**TASK BRIEF**
Below are records that hold pictures; write out only the lines from their start through the line with "Transmission/Transaxle (329, 820)", exactly, and drop the pictures.

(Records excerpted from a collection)
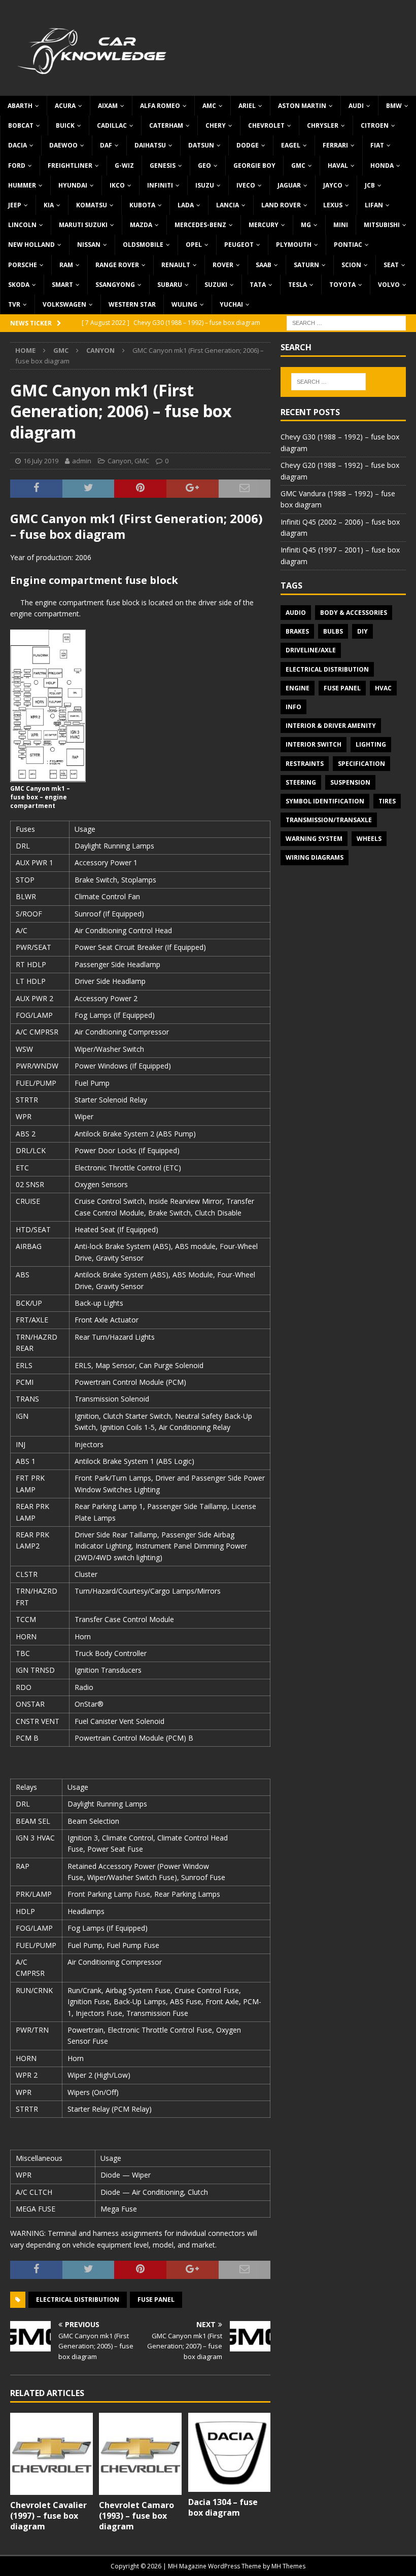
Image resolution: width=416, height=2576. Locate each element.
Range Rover (117, 265)
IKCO (117, 185)
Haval (338, 165)
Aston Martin (302, 105)
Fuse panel (156, 2299)
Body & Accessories (353, 612)
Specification (361, 763)
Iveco (245, 185)
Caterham (166, 125)
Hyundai (72, 185)
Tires (387, 801)
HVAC (383, 688)
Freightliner (70, 165)
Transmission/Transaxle (329, 820)
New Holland (31, 244)
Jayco (332, 185)
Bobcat (20, 125)
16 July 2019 (40, 460)
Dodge (247, 145)
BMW (394, 105)
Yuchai (231, 304)
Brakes (297, 631)
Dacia (17, 145)
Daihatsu (150, 145)
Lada (186, 205)
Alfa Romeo (160, 105)
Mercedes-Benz (200, 224)
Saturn (306, 265)
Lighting (371, 744)
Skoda (18, 284)
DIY (362, 631)
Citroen (375, 125)
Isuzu (204, 185)
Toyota (342, 284)
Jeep (14, 205)
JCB (370, 185)
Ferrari (335, 145)
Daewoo (63, 145)
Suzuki (215, 284)
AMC (209, 105)
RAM (66, 265)
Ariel (247, 105)
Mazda (141, 224)
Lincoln (22, 224)
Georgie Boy (254, 165)
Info (293, 707)
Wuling (184, 304)
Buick (65, 125)
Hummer (22, 185)
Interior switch (313, 744)
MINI (340, 224)
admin (81, 460)
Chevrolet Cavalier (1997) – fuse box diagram (48, 2515)
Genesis (163, 165)
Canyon (119, 460)
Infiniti (160, 185)
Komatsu (91, 205)
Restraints (305, 763)
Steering (301, 782)
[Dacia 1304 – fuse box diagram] (229, 2452)
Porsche (22, 265)
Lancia (227, 205)
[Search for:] (346, 322)
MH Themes (288, 2566)
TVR (14, 304)
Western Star (132, 304)
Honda (382, 165)
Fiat (377, 145)
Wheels (369, 838)
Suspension (350, 782)
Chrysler (322, 125)
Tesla (297, 284)
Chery (215, 125)
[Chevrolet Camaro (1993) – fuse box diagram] (140, 2454)
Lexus (332, 205)
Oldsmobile (143, 244)
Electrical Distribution (77, 2299)
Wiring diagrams (314, 857)
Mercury (264, 224)
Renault (175, 265)
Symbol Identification (325, 801)
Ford (16, 165)
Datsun (201, 145)
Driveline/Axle (311, 650)
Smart (62, 284)
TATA (258, 284)
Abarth (20, 105)
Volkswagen (64, 304)
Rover (223, 265)
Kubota (142, 205)
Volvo (389, 284)
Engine (297, 688)
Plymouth (293, 244)
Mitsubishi (382, 224)
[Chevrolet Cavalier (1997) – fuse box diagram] (51, 2454)
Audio (296, 612)
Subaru (169, 284)
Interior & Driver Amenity (331, 725)
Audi (356, 105)
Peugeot (239, 244)
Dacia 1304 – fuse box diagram (223, 2507)
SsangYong (115, 284)
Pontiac (348, 244)
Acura (65, 105)
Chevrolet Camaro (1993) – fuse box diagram (136, 2515)
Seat (391, 265)
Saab (263, 265)
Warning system (314, 838)
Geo (204, 165)
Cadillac (112, 125)
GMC (298, 165)
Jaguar (289, 185)
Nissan (88, 244)
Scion (351, 265)
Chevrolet (266, 125)
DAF (106, 145)
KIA (49, 205)
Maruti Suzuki (83, 224)
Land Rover (281, 205)
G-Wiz (124, 165)
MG (306, 224)
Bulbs (333, 631)
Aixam (108, 105)
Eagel (290, 145)
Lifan (374, 205)
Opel (194, 244)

**REPLY TO THE TASK**
Image resolution: width=416, height=2576. Locate each element.
Range Rover (117, 265)
IKCO (117, 185)
Haval (338, 165)
Aston Martin (302, 105)
Fuse panel (156, 2299)
Body & Accessories (353, 612)
Specification (361, 763)
Iveco (245, 185)
Caterham (166, 125)
Hyundai (72, 185)
Tires (387, 801)
HVAC (383, 688)
Freightliner (70, 165)
Transmission/Transaxle (329, 820)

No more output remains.